» Task:
Will you present the lines of the listing starting at the one containing "Describe the element at coordinates (304, 102)" and ending at the one containing "question-number: 2 is" as a numbered list, with blank lines omitted and no other lines included?

» Material shown:
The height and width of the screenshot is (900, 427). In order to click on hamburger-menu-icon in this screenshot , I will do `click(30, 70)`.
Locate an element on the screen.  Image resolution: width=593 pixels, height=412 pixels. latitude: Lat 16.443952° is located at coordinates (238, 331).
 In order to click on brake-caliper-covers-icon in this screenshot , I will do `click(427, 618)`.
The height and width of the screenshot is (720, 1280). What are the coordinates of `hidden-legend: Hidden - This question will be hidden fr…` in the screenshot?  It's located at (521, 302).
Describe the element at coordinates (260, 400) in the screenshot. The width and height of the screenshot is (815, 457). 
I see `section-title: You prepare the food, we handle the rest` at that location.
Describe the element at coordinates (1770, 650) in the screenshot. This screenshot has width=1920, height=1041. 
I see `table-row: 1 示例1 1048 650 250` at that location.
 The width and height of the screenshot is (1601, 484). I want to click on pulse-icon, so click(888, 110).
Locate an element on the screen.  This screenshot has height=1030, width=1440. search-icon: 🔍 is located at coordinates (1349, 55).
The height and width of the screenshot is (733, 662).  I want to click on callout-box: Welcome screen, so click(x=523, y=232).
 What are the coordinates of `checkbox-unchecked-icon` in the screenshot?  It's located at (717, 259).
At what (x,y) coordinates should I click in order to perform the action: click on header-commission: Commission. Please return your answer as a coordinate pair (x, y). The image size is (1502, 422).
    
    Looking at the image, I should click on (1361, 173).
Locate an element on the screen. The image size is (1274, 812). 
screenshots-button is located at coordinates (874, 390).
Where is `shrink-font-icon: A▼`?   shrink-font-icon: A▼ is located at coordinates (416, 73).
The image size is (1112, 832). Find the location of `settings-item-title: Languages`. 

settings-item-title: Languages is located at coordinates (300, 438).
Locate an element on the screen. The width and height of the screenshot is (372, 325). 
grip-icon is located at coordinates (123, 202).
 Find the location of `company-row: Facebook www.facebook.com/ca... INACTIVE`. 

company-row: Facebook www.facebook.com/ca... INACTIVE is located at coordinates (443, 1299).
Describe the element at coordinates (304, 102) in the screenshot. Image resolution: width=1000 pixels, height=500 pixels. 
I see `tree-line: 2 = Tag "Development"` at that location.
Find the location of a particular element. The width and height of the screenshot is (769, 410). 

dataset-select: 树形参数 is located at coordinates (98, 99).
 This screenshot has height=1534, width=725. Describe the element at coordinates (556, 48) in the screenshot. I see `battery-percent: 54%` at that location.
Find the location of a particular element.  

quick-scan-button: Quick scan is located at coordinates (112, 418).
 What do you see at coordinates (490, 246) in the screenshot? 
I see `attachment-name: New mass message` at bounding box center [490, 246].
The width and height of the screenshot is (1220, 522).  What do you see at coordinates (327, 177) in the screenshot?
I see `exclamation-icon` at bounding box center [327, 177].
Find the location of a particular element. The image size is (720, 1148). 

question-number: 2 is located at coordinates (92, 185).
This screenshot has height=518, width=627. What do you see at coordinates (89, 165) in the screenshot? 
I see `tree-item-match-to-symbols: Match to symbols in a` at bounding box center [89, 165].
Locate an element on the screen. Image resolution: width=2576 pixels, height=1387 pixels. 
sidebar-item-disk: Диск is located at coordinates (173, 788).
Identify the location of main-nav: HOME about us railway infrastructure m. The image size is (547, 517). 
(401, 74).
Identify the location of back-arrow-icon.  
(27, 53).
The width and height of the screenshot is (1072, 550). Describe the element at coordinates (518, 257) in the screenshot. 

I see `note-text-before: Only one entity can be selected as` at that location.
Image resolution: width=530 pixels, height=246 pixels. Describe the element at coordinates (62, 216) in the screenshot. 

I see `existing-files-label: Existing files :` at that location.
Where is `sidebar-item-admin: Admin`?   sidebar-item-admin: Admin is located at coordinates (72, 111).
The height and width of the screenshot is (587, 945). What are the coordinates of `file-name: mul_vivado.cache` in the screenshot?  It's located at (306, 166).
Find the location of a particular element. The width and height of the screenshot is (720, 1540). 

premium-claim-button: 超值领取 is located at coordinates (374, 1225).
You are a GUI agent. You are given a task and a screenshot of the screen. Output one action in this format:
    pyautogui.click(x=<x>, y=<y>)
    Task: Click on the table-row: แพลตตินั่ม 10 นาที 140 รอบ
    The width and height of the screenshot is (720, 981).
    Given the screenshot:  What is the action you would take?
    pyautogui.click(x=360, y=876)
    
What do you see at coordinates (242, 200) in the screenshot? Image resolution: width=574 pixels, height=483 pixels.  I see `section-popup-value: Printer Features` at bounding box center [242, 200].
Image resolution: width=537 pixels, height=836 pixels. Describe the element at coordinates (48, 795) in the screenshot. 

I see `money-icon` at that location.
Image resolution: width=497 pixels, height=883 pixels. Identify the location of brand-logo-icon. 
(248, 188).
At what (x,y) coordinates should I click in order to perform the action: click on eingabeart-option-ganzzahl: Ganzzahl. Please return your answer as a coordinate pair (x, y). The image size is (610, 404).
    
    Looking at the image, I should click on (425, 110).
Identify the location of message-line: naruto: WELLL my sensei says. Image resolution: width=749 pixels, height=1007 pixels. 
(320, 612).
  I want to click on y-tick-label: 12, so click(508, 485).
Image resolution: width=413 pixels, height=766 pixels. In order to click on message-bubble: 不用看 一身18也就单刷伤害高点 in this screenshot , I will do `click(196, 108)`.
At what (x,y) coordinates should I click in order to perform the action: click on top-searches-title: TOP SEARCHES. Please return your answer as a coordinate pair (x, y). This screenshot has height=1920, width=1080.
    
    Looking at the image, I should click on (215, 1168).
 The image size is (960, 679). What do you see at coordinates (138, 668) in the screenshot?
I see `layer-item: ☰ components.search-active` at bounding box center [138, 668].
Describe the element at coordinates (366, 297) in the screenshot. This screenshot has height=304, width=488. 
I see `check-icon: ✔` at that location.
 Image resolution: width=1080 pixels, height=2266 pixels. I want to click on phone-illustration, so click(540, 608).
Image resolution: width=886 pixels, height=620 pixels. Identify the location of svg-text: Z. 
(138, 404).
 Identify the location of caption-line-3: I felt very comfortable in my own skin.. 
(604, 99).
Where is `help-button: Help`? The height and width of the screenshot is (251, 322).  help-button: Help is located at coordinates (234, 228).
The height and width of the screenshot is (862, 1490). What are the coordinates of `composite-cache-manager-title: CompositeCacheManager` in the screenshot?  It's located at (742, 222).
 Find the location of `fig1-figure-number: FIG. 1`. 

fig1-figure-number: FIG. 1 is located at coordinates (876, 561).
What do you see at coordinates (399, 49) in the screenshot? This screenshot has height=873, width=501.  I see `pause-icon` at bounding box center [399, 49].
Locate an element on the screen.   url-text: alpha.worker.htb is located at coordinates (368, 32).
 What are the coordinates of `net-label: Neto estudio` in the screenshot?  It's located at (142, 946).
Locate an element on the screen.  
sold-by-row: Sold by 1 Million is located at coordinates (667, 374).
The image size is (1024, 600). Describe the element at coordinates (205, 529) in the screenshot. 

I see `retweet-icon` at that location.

» Your response:
1. Describe the element at coordinates (304, 102) in the screenshot. Image resolution: width=1000 pixels, height=500 pixels. 
2. I see `tree-line: 2 = Tag "Development"` at that location.
3. Find the location of a particular element. The width and height of the screenshot is (769, 410). 
4. dataset-select: 树形参数 is located at coordinates (98, 99).
5.  This screenshot has height=1534, width=725. Describe the element at coordinates (556, 48) in the screenshot. I see `battery-percent: 54%` at that location.
6. Find the location of a particular element.  
7. quick-scan-button: Quick scan is located at coordinates (112, 418).
8.  What do you see at coordinates (490, 246) in the screenshot? 
9. I see `attachment-name: New mass message` at bounding box center [490, 246].
10. The width and height of the screenshot is (1220, 522).  What do you see at coordinates (327, 177) in the screenshot?
11. I see `exclamation-icon` at bounding box center [327, 177].
12. Find the location of a particular element. The image size is (720, 1148). 
13. question-number: 2 is located at coordinates (92, 185).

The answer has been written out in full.